While Madeleine “Max” Maxwell is appealing, she is dense, snarky, and maybe too clever for her own good, she is also has everything fall into her lap, and Taylor makes it easy for Max to solve the countless issues that pop up along the way. This may help if this was a TV series designed for a broad audience not bothered by internal logic, but as a book series, you expect the main protagonist to actually figure out the problems. Here, like whole idea of time travel, a lot of stuff is glossed over (we solved this issue a few days later. How?). Still, I give Taylor credit for not really explain how time travel works in this (I’m guessing) alternate universe of England (shades of Jasper Fford’s Thursday Next here).

 “How does it work?” she asks the Chief. 

He just looked at me. Okay then, stupid question.

Trying to come up with a creditable explanation of time travel is always convoluted. Even my beloved Doctor Who has only scratched the surface on explaining how he does it.

There is a nugget of a great idea here, unfortunately Taylor decides that to leave most of that for later in the book, including introducing a villain that shows up for all of a few pages and seems only designed to tell the reader there are more books to come.
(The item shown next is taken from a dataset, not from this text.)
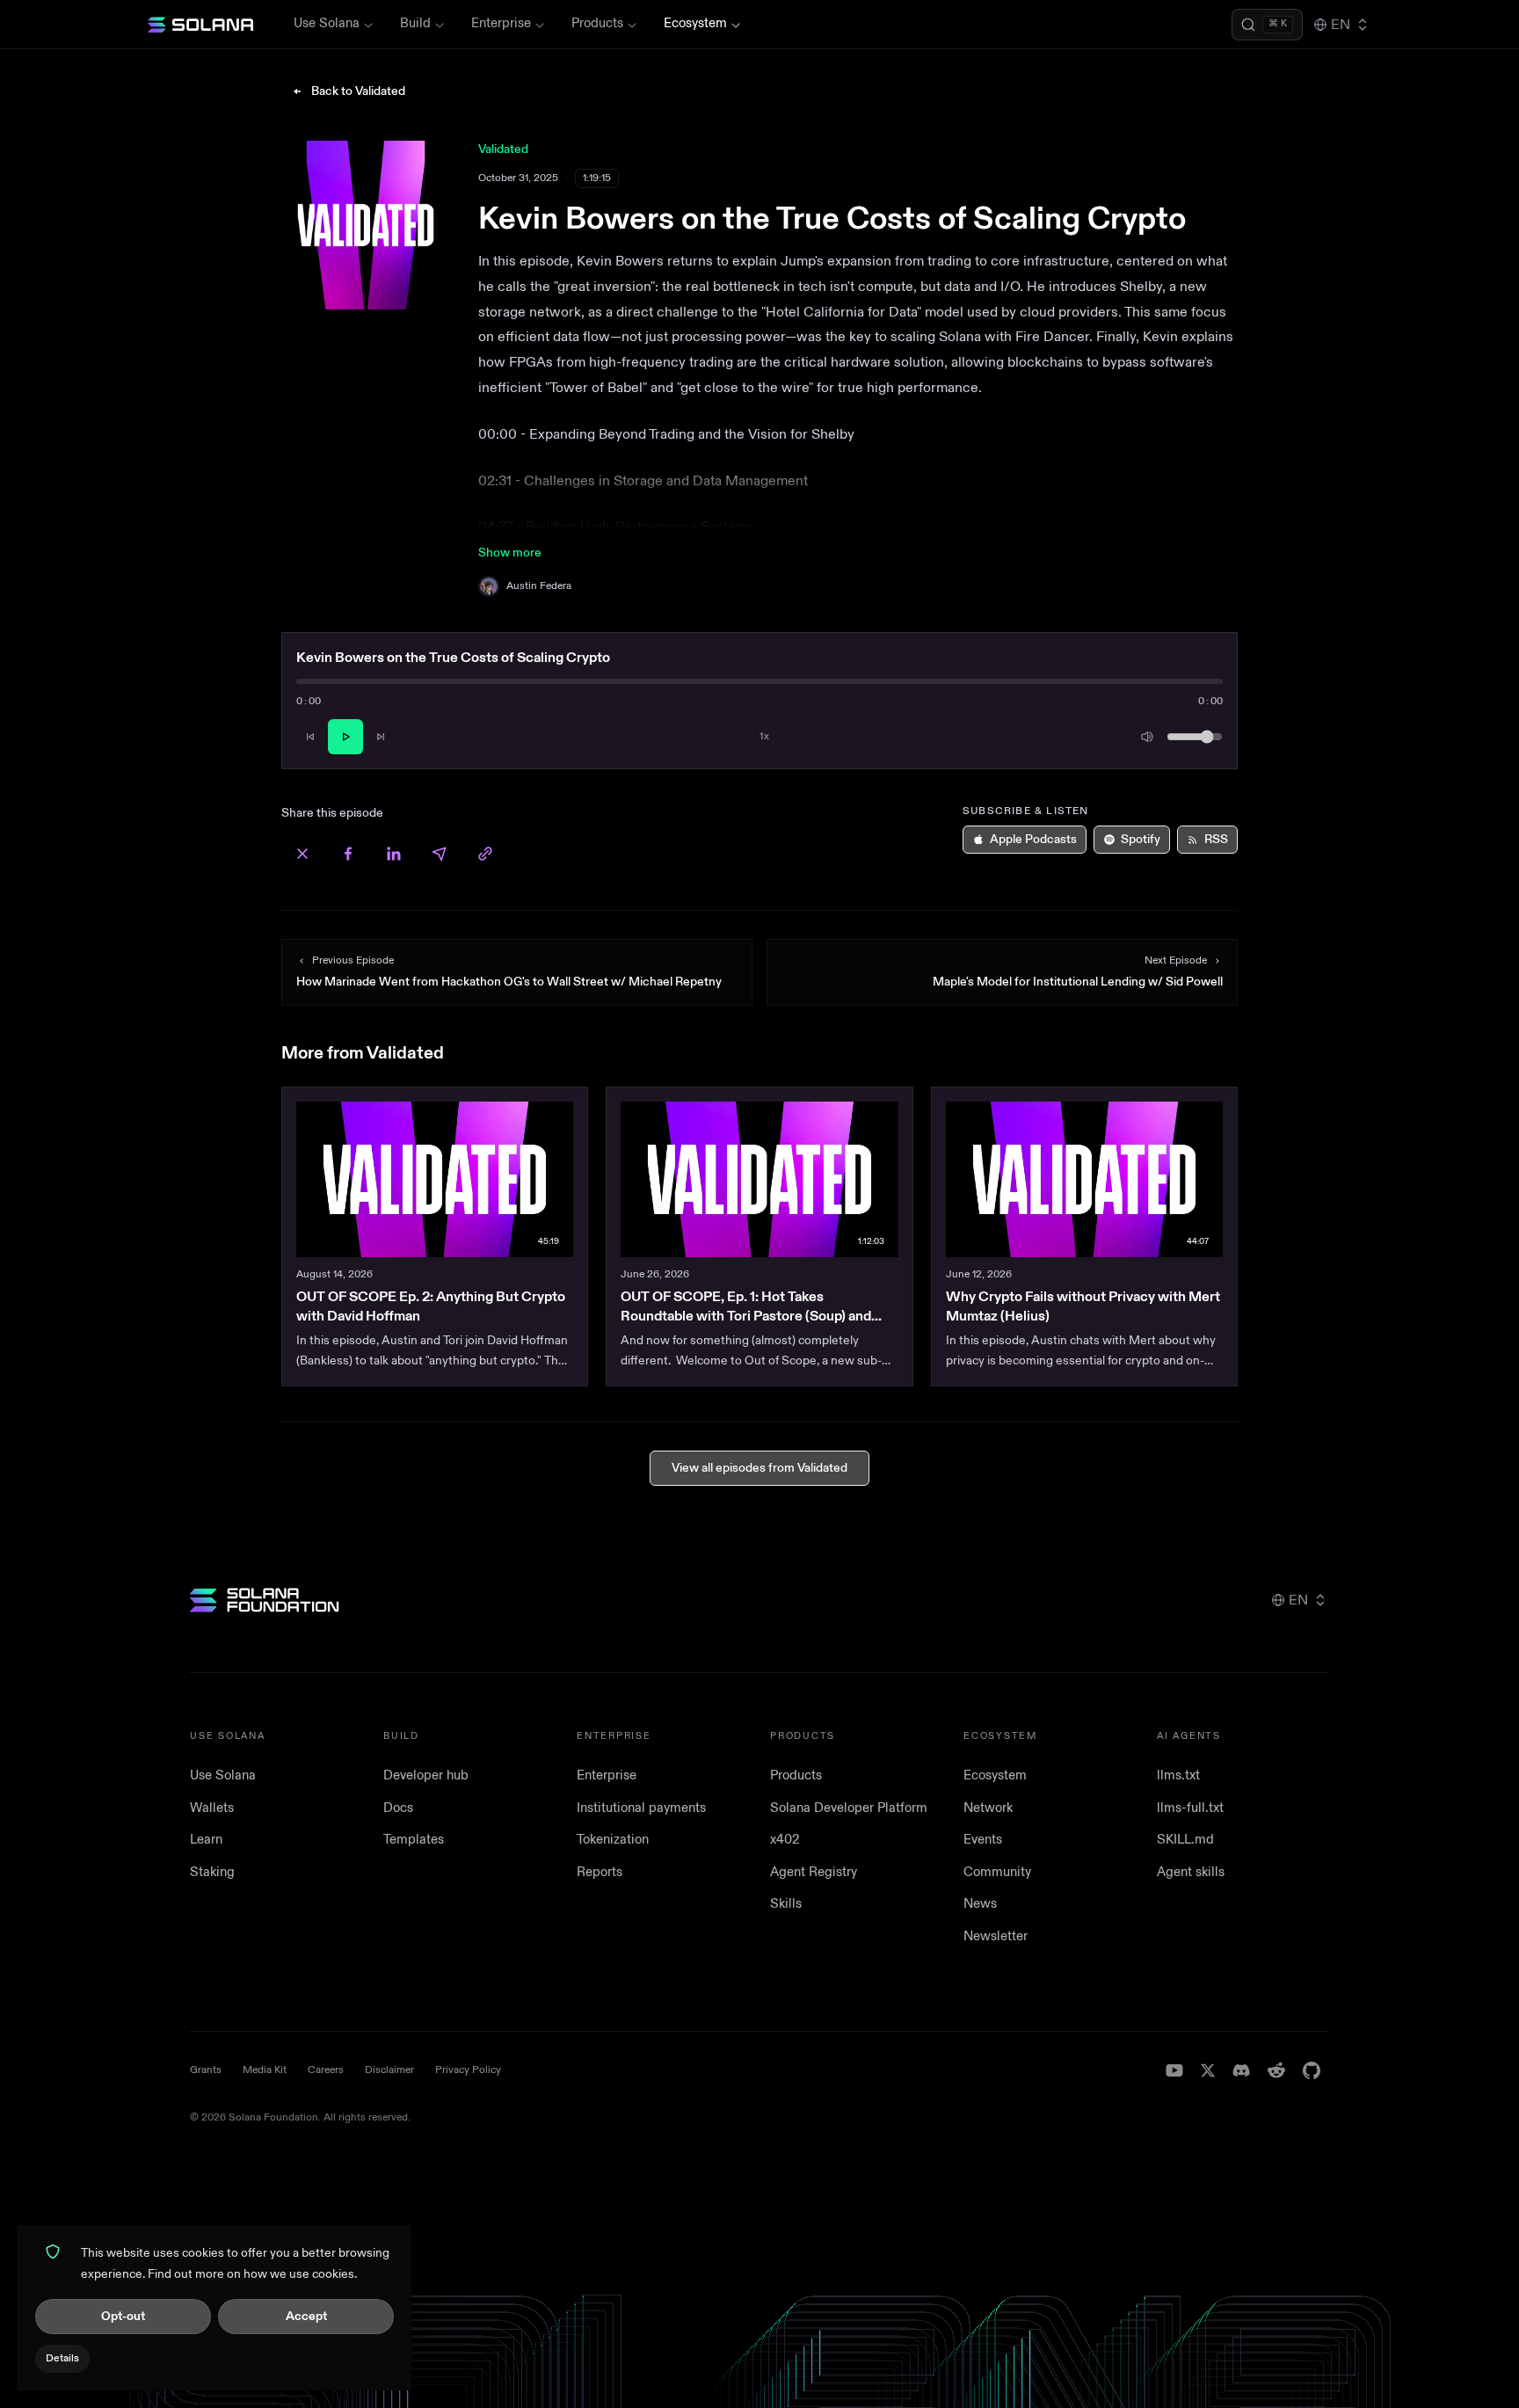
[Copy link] (485, 854)
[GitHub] (1311, 2070)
What we get in the meantime is a mixed up bag of broad humor, paint-by-number rivals, romance, science fiction, history lessons and British people doing what British people do when confronted by things:  drinking a lot of tea. It was as if Taylor decided that the only way her books might appeal to a wider audience was to throw every genre into the bowl and mix it up. It generally works, but not enough for me to continue on.

This is unfortunate, because while the book does read and appear like a self-published title, with a stronger editor and maybe a rewrite, the book could’ve been more than the sum of its basic parts.